Run clusters to identify groups

* In Module 2 we discussed a number of sites who provide cluster information which can help to identify groups of matches who are likely to be related to each other.  Run as many different types of clusters as you can to help identify matches you may have missed.  Make sure you distinguish between 'shared match' and 'shared segment' clusters when drawing conclusions.

* Are there more people in the 'shared segment' clusters than you have identified so far in your Triangulated Groups?  Examine them and see if they can provide more information.

* Sometimes clusters based on 'shared matches' may reveal additional triangulated groups.  Explore everyone in the cluster using the process we discussed in Module 2.

Check out my 2021 blogpost Clustering for Chromosome Analysis for more tips and information.


Do the genealogy....

* Examine all available pedigree information for your shared matches in each triangulated group at all the sites, looking for common names and locations;

*  Explore pedigree tools to help you automate the searching process within pedigrees;

*  Develop research trees, expand your matches trees to find the common ancestor;

* Whilst we started looking for the relationship between you and Match A, if none can be identified, find other relationships between matches in each of the triangulated and cluster groups.  If you can identify pairs within triangulated and cluster groups, it is likely your shared ancestor is somewhere back from the ancestral couple those matches share.


Rinse and Repeat....

* Hopefully by now you will have explored multiple TG's in the segment areas on chromosomes where you matched 'Match A'.  
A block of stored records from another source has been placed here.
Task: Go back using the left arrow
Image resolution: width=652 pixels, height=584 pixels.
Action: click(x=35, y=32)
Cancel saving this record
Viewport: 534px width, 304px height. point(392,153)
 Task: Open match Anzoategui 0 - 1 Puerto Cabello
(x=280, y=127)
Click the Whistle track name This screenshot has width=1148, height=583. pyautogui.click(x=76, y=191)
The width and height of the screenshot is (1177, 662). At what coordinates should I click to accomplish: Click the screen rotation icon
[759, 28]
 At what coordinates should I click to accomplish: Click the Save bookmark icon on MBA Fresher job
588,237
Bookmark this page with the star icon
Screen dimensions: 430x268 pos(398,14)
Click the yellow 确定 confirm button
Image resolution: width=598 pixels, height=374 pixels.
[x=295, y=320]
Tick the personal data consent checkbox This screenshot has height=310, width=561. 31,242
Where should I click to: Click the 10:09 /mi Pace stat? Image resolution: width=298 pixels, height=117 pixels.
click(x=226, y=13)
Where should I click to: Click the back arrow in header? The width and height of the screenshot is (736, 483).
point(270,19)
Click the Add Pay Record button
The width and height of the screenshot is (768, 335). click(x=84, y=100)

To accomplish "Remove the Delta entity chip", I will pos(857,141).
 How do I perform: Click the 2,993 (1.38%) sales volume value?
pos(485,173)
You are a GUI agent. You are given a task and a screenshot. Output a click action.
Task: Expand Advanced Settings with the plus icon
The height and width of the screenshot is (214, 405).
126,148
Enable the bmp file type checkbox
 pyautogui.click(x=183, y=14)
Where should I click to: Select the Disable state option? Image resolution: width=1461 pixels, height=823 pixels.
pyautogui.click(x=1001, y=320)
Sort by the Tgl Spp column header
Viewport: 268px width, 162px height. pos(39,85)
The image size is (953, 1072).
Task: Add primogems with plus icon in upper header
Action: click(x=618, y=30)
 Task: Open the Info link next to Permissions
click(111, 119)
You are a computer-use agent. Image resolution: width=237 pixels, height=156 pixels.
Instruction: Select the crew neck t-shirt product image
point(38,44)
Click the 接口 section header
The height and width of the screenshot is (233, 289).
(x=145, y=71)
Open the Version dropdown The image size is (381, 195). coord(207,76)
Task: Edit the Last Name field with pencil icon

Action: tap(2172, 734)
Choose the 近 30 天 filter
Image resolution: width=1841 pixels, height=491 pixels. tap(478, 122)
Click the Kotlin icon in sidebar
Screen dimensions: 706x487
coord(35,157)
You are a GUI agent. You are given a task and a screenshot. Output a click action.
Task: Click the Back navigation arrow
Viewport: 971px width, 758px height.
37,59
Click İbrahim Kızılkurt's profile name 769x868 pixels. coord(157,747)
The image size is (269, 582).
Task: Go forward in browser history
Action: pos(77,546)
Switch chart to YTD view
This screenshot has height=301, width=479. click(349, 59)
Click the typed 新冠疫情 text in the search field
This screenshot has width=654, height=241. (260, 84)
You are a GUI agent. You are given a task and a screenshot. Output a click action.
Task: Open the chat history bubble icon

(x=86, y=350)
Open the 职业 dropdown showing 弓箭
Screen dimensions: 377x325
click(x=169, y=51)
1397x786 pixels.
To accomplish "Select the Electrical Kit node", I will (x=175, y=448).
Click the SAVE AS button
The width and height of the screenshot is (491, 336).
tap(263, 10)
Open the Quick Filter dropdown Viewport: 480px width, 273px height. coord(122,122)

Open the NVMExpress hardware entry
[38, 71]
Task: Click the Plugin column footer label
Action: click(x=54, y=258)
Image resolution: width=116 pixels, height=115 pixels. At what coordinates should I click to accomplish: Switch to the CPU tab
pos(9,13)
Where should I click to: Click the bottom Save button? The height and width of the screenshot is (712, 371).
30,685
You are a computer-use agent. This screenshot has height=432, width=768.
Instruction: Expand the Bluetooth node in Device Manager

* If 'Match A' was a known ancestor, let's say on the 'maternal' side, you now know that because chromosomes have two sides - any matches who don't match 'Match A' must be the opposing side so are 'paternal' matches (or false positives). 

* Go back and repeat the steps to investigate the matches and TG's on opposing side that you have not yet explored, once again comparing matches in the same segment area at all the sites.

* Don't forget to record your findings in a way that will be preserved.  This can help speed up the analysis process when yet get additional matches in these segment areas down the track.

* Continue to look at both sides of the chromosome concurrently, this helps you to be more productive in working through your genome and will save time in future analyses.


Remember:

* Every unknown match is an opportunity to find out more about your family;

* Don't ignore known matches - every known match is an opportunity to expand your pedigree; and

* Continually look for the patterns that help put the puzzle pieces together!


Refer to the Blogpost for Module 3 for links to relevant material associated with this exercise.


Veronica Williams

Originally published: 19 October 2021

Last updated:  30 Aug 2024


2024 NOTE:  Chromosome data downloads are currently restricted at My Heritage and 23andMe.  However, GEDmatch and FTDNA are available for use with this exercise.